I asked my former psychiatrist how could it be possible to live in a trance-like state, since when I fall asleep the trance seemingly should be broken. He said that I've been dissociating for so many years (since age 4) that I automatically put myself back in trance as soon as I wake up. If I could tell you how I do it I would, but it's still a mystery to me.
I've had several EEGs and while I was told that they are "abnormal" the neurologist didn't specify this other than to say there was disorganization in part of my brain. They prescribed Mysoline on the chance that I might have complex partial seizures, but that medication had no effect on my dissociating and was eventually discontinued. In the distant past, psychiatrists wanted to believe that I was having psychotic episodes and put me on trials of Thorazine, Mellaril, Haldol and Trilafon - which were horrible and INCREASED dissociation. Recently, I've tried Risperdal and Zyprexa, which haven't been effective on it either.

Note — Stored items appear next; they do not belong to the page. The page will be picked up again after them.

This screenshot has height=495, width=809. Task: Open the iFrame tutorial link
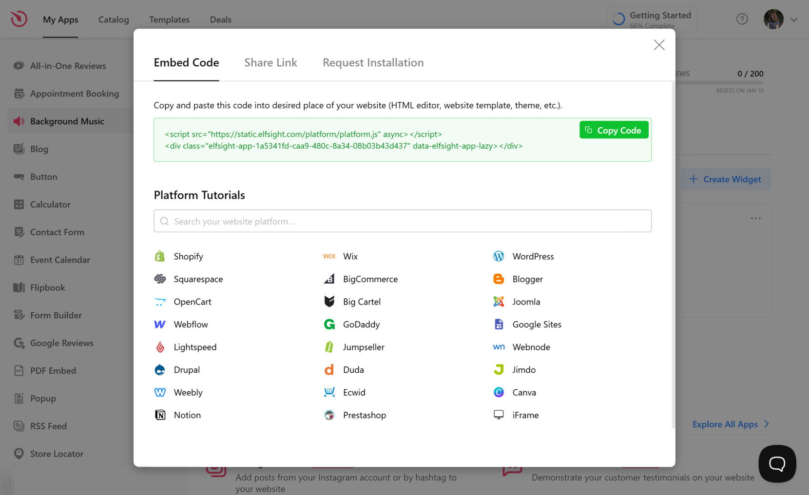coord(525,415)
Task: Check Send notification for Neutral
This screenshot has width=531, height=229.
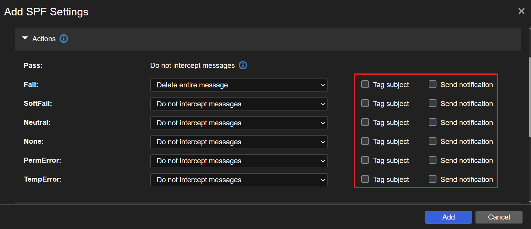Action: coord(433,122)
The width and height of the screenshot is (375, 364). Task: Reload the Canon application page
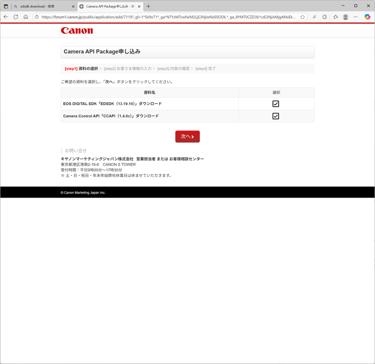point(16,17)
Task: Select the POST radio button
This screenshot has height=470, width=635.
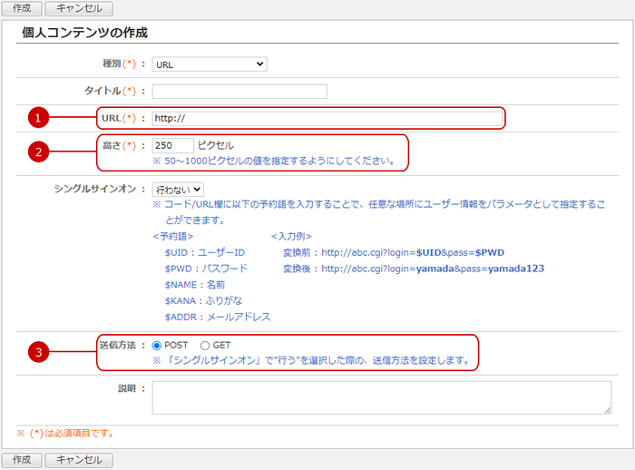Action: [x=157, y=345]
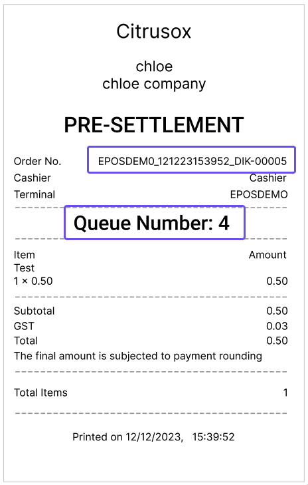308x485 pixels.
Task: Select the Total Items count 1
Action: pos(285,393)
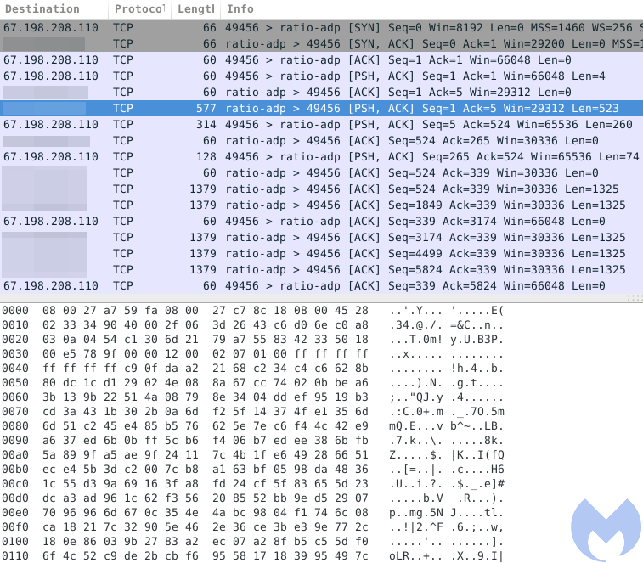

I guess what I'm trying to say is that I've been there, done that and nothing has helped. I've had numerous doctors give up on me and the last time really left big scars. Maybe I was put on this earth to suffer....I don't know, but I'm out of answers. I've finally stopped beating my head against the proverbial wall and just learned to live with this the best I can. I used to wonder what I would have been like if I hadn't gotten this illness. At least I can't miss something I never had to begin with.